El itinerario comienza en la planta baja con algunas vistas románticas y pinturas costumbristas. La pintura de paisajes carecía de tradición en nuestro país, por lo que tuvieron que tomarse como modelo referencias foráneas, sobre todo británicas, francesas y holandesas. Con el Romanticismo, la naturaleza se representa de manera hiperbólica y se tiende a lo sublime sin olvidar algunos detalles característicos. Es el caso de la Playa de Estepona realizada por Fritz Bamberger o las piezas de Jenaro Pérez Villamil. Frente a este sentimentalismo reacciona Carlos de Haes -del que encontramos más adelante excelentes ejemplos- postulando un paisaje realista sin implicaciones.
Sevilla fue el foco más importante de costumbrismo y, sin duda, la estampa más pintoresca a ojos de los viajeros románticos, que buscaban en ella una imagen de flamencos, gitanos, procesiones, toros, bandoleros y pormenores moriscos como quintaesencia de las costumbres andaluzas. Este cliché también caló en pintores locales como Manuel Cabral Aguado Bejarano o Joaquín Domínguez Bécquer, que hallan sus propias señas de identidad en estos estereotipos marcados desde fuera. De ambos artistas podemos ver momentos de la feria muy representativos. A la difusión y promoción de este género van a contribuir de manera fundamental los duques de Montpensier, que se establecen en Sevilla a mediados del siglo XIX. La pareja de cuadros que encargaron a Alfred Dehodencq para que interpretara la España religiosa y la profana es ilustrativa en este sentido.

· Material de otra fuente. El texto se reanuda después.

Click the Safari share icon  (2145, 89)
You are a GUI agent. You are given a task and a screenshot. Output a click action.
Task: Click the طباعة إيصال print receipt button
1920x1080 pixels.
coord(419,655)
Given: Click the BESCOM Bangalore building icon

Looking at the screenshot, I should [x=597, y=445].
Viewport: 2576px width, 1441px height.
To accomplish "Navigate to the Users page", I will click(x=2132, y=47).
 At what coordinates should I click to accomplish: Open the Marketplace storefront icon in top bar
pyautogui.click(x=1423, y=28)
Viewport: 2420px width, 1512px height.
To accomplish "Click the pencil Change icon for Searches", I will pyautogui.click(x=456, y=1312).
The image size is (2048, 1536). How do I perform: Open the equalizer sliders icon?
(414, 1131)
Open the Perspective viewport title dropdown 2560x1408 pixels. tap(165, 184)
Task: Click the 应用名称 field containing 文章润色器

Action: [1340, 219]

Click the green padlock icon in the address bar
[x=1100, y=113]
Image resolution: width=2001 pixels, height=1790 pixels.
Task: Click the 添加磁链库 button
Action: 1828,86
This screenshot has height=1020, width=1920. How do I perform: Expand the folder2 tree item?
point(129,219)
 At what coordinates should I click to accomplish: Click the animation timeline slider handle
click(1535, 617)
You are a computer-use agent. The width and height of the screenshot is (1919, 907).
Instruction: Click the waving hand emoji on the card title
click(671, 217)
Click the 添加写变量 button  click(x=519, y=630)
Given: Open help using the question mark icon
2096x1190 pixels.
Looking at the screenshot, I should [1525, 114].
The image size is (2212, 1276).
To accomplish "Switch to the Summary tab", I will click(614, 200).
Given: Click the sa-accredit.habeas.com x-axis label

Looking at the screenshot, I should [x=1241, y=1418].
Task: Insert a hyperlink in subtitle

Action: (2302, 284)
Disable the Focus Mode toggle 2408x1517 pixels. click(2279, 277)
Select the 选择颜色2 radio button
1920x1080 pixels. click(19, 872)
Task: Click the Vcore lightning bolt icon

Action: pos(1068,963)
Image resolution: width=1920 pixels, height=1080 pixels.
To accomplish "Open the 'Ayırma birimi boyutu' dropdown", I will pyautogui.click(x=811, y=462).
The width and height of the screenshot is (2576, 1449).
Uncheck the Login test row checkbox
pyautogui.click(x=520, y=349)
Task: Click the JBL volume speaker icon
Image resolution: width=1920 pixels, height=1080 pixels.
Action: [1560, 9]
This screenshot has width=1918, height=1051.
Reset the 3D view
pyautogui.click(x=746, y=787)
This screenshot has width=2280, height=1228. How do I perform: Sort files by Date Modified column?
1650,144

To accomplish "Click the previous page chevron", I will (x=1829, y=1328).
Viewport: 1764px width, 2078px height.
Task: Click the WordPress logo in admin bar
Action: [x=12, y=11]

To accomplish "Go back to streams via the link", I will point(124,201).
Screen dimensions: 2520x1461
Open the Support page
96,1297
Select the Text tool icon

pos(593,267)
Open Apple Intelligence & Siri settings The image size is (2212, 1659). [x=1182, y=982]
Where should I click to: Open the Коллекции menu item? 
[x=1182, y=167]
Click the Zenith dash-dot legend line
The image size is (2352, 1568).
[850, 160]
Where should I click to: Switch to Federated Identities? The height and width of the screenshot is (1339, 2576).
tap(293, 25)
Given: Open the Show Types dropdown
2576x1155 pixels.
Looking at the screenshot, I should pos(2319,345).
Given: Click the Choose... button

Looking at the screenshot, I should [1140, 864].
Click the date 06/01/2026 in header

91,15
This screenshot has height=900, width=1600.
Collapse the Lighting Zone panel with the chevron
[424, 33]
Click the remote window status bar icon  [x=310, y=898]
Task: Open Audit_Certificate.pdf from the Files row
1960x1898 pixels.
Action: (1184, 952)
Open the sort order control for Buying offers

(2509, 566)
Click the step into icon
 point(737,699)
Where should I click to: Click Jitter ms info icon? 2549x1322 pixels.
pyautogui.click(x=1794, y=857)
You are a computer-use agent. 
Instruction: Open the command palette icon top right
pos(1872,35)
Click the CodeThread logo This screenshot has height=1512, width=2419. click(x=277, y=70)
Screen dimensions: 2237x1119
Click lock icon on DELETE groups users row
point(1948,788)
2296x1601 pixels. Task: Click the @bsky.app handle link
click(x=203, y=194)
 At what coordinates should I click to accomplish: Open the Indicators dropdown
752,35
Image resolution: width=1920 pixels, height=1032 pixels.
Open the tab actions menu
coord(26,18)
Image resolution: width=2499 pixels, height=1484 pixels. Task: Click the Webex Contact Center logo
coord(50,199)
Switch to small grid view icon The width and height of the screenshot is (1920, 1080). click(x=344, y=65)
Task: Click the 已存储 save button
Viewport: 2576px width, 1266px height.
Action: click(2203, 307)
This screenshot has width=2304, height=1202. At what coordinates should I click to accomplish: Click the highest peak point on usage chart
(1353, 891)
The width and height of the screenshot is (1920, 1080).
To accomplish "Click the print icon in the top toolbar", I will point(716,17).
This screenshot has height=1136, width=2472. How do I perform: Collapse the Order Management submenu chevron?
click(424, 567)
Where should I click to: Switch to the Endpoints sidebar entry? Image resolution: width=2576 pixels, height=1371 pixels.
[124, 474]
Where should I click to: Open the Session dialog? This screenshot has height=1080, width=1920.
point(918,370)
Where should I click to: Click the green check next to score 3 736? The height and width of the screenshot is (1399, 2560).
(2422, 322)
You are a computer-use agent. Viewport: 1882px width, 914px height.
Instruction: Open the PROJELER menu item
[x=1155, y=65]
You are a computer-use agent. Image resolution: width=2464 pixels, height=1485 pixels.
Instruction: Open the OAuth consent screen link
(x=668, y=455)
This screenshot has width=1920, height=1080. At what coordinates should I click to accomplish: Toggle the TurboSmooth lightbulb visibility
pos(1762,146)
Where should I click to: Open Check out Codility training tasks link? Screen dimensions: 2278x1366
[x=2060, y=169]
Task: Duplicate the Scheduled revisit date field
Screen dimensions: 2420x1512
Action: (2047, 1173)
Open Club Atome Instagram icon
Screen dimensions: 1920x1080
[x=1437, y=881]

Paisajes al natural La visita continúa en el primer piso con la pintura preciosista que se recrea en los efectos de luz y el virtuosismo de la pincelada, donde sobresalen la Corrida de Toros de Mariano Fortuny y una Ventana del Carnaval de Roma de José Benlliure. Abundan las escenas de interior (La Lectura o Travesuras de la modelo de Raimundo de Madrazo) o de la vida social, caso de Salida del baile de máscaras de José García Ramos. La segunda parte de esta planta está ocupada por cuadros de paisajes hechos del natural, donde proliferan marinas (reseñar las de Guillermo Gómez Gil), escenas campestres (una de las más atinadas es Invierno en Andalucía de Sánchez Perrier) y algunas vedute venecianas como el Ca d'Oro de José Moreno Carbonero.
La última parte del recorrido, en la segunda planta, quizás sea la más interesante, ya que incluye a los primeros artistas que empiezan a integrarse en la vanguardia internacional y tienen eco en el París finisecular, por entonces capital del arte mundial. Se abre esta sección con tres soberbias obras de Darío de Regoyos y continúa con Aureliano de Beruete, que pinta los campos y ciudades de Castilla. La escuela valenciana está representada en la colección de manera magnífica por Joaquín Sorolla (su Patio de casa es un ejemplo espléndido de su estilo luminoso), Ignacio Pinazo, Muñoz Degrain o Cecilio Pla. Artistas catalanes que vivían entre París y Barcelona como Anglada Camarasa o Ramón Casas también tienen su sitio en la colección. Una de las piezas de mayor protagonismo en esta sección final es La Buenaventura de Julio Romero de Torres, una pintura que ilustra su peculiar estilo simbolista. Dos mujeres de tez morena aparecen en primer término, mientras de fondo contemplamos episodios fabulados o arquitecturas de su Córdoba natal. El recorrido se cierra con un acertado colofón que alude a la España Negra que revelaron Ignacio Zuloaga y José Gutiérrez Solana.